Hier geht es längst um viel mehr als um das Schicksal dieser oder jener Partei, um Gewinner oder Verlierer der Diffusion. Es geht um Attraktivität der parlamentarischen Demokratie in einer digitalen Zeit, in der die Manipulationsmöglichkeiten massiv gewachsen sind – und genutzt werden, wie viele Studien zeigen. Der meinungsbildende Diskurs ist in Teilen schon jetzt kein allgemein-öffentlicher mehr, schon gar nicht einer mit seriöser journalistischer Begleitung. Das Wecken und das Bedienen von Gefühlen und die verdeckte Beeinflussung werden im Netz zum düsteren professionellen Handwerk. Was da Grund zu neuen Hoffnungen gibt? Es ist die Stärke, oft geradezu die Wucht der Emotionen und Erwartungen, die in der Gesellschaft noch stecken. So alarmierend es ist, dass daraus – vor allem in abgehängten Milieus und Regionen – bislang oft die rechten Populisten Profit schlagen: Nach dem Überdruss kommt manchmal zwar sinnlose Wut, aber irgendwann doch auch der Impuls, selbst wieder auf Neues zu hoffen. Gerade wenn das parteipolitische Spiel, wie nach der Unionsdominanz der Merkel-Jahre, wieder völlig offen ist. Diese reiche, mehrheitlich mit sich sogar zufriedene Gesellschaft ist noch lange nicht abgedriftet.
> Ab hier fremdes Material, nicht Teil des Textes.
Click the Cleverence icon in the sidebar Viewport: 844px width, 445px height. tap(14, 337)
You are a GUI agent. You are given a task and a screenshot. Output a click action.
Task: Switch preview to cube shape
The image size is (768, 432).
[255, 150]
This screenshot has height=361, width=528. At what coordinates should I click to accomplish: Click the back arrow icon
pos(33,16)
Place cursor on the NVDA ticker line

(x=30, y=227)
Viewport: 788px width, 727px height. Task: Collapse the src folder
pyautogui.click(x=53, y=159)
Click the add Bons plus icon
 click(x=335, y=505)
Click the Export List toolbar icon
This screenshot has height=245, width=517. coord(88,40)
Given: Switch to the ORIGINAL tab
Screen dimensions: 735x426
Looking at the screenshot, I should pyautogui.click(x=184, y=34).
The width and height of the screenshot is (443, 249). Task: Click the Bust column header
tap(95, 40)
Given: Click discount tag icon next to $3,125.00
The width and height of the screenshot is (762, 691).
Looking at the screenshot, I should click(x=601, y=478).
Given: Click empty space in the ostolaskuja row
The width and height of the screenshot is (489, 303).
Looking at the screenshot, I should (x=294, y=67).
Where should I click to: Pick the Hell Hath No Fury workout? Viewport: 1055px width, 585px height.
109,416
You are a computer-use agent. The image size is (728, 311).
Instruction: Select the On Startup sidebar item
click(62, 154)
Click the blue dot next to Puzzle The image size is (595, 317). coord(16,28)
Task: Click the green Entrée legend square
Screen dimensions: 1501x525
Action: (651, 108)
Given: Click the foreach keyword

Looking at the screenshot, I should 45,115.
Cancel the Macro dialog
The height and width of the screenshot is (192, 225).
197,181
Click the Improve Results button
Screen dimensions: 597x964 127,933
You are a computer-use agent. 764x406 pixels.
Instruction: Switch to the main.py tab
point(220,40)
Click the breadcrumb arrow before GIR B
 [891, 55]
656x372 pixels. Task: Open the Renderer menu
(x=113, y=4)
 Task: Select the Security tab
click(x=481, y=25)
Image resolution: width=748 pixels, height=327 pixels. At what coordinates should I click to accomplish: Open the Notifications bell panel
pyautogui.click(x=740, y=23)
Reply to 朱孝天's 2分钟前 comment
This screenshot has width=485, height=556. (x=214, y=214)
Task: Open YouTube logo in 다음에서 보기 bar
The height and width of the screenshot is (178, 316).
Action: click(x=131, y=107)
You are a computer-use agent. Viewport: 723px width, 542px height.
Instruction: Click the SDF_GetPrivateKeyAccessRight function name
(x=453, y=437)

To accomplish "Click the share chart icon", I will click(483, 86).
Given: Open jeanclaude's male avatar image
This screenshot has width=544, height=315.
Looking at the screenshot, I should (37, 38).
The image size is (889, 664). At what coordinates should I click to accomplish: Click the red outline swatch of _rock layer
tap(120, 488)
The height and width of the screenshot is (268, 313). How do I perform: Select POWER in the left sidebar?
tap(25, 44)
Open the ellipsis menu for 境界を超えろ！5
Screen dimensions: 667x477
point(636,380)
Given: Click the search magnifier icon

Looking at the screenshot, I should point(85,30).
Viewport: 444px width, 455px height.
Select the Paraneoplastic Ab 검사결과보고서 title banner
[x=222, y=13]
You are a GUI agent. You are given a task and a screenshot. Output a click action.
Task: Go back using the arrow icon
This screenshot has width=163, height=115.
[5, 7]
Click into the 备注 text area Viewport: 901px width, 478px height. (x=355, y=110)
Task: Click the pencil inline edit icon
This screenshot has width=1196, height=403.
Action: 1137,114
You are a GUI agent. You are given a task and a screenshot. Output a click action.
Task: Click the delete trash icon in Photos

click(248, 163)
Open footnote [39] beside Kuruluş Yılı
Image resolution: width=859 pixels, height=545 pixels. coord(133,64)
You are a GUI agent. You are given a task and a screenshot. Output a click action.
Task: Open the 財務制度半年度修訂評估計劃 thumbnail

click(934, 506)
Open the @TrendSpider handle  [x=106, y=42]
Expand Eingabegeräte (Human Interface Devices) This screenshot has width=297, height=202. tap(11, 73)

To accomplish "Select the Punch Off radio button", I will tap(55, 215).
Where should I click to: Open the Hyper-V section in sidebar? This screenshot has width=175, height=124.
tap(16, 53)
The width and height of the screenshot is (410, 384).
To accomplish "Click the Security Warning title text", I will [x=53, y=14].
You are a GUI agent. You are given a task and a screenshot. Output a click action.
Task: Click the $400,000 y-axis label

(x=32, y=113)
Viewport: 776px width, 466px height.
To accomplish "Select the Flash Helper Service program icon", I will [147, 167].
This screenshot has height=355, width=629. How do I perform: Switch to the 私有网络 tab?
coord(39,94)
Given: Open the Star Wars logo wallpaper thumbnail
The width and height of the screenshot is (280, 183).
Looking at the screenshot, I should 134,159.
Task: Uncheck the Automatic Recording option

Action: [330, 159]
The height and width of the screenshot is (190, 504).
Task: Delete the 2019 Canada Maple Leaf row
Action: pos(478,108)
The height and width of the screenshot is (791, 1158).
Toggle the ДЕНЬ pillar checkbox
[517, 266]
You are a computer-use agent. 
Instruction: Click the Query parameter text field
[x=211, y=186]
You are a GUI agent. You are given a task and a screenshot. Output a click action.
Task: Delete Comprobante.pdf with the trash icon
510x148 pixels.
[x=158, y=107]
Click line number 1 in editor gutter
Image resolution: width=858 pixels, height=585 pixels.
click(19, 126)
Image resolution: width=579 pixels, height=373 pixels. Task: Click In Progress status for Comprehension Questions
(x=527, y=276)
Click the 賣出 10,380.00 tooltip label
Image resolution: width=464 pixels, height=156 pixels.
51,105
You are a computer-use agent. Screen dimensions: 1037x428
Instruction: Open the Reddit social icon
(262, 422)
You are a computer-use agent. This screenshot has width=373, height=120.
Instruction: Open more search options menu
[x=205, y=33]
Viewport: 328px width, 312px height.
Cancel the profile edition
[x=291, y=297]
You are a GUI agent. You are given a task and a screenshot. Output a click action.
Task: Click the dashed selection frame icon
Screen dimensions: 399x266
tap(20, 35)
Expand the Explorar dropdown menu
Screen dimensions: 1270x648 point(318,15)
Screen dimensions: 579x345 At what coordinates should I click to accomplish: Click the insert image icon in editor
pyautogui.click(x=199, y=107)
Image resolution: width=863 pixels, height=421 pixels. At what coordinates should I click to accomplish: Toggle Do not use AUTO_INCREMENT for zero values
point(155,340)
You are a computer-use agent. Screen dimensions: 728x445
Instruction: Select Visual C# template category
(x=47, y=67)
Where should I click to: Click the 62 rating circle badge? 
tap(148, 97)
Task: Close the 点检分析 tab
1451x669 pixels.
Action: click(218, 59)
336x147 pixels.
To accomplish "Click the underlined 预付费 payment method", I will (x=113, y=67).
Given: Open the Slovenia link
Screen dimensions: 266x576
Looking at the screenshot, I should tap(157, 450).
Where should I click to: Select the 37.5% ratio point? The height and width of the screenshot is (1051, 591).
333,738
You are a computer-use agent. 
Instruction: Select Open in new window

Sie ist eher auf der Suche. Ihre Wertesysteme fransen aus, aber im Kern sind sie stabiler als es manchmal scheint. Dass nicht nur (in Bayern) auf der demokratischen Rechten am Ende alles beim Alten blieb, weil CSU und Freie Wähler keine besonders andere Politik machen als die CSU alleine, sondern dass auch die massive Wählerwanderung von der selbstwertschwachen SPD zu den selbstgefälligen Grünen ja nicht gerade für generellen Werteverlust steht: All das sind letztlich Zeichen der Stabilität in all den Turbulenzen.

Wer in Zukunft reale soziale und weltoffene Politik anbietet, die in Gefühl und Inhalt Zuversicht ausstrahlt, wird alle Chancen haben.